■ YOUR TASK
Among the entries below, find every line that has "agent" and pull it out.

■ DATA SUPPLIED
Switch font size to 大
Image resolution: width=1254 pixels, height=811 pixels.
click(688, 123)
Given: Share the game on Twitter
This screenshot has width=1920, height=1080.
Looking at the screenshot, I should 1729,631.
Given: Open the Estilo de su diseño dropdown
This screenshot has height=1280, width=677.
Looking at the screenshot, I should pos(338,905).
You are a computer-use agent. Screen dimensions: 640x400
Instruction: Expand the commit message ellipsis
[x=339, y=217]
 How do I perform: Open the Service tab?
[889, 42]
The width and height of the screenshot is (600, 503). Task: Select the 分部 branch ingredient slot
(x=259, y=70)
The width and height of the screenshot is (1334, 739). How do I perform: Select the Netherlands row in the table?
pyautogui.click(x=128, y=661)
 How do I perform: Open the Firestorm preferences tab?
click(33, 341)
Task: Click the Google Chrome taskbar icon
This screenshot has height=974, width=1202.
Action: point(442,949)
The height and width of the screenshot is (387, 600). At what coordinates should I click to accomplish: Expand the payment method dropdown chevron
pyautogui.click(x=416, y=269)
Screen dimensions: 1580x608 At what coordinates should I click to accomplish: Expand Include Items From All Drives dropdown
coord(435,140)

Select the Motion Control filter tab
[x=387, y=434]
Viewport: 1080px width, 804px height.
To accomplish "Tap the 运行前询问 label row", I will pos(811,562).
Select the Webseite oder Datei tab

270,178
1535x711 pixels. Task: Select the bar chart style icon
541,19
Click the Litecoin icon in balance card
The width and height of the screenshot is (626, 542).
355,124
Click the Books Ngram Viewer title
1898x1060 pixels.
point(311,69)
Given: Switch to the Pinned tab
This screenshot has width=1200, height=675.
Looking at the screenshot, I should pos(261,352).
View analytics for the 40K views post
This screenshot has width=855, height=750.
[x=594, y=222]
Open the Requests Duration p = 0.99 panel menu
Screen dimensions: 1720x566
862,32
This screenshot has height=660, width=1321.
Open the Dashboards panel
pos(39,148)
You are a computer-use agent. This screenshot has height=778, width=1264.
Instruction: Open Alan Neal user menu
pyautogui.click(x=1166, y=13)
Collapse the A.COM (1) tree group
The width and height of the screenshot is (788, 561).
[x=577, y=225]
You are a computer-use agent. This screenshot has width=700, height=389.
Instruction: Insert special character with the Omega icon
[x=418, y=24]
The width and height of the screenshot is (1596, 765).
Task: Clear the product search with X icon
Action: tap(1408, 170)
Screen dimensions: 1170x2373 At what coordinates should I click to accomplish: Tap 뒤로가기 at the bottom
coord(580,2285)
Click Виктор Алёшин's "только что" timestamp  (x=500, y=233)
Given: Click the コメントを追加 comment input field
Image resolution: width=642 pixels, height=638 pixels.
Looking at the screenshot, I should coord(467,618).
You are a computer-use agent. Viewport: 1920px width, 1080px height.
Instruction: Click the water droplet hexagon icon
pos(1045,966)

■ RESPONSE
You are a computer-use agent. Screen dimensions: 640x400
You are a computer-use agent. This screenshot has height=778, width=1264.
You are a computer-use agent. This screenshot has width=700, height=389.
You are a computer-use agent. Viewport: 1920px width, 1080px height.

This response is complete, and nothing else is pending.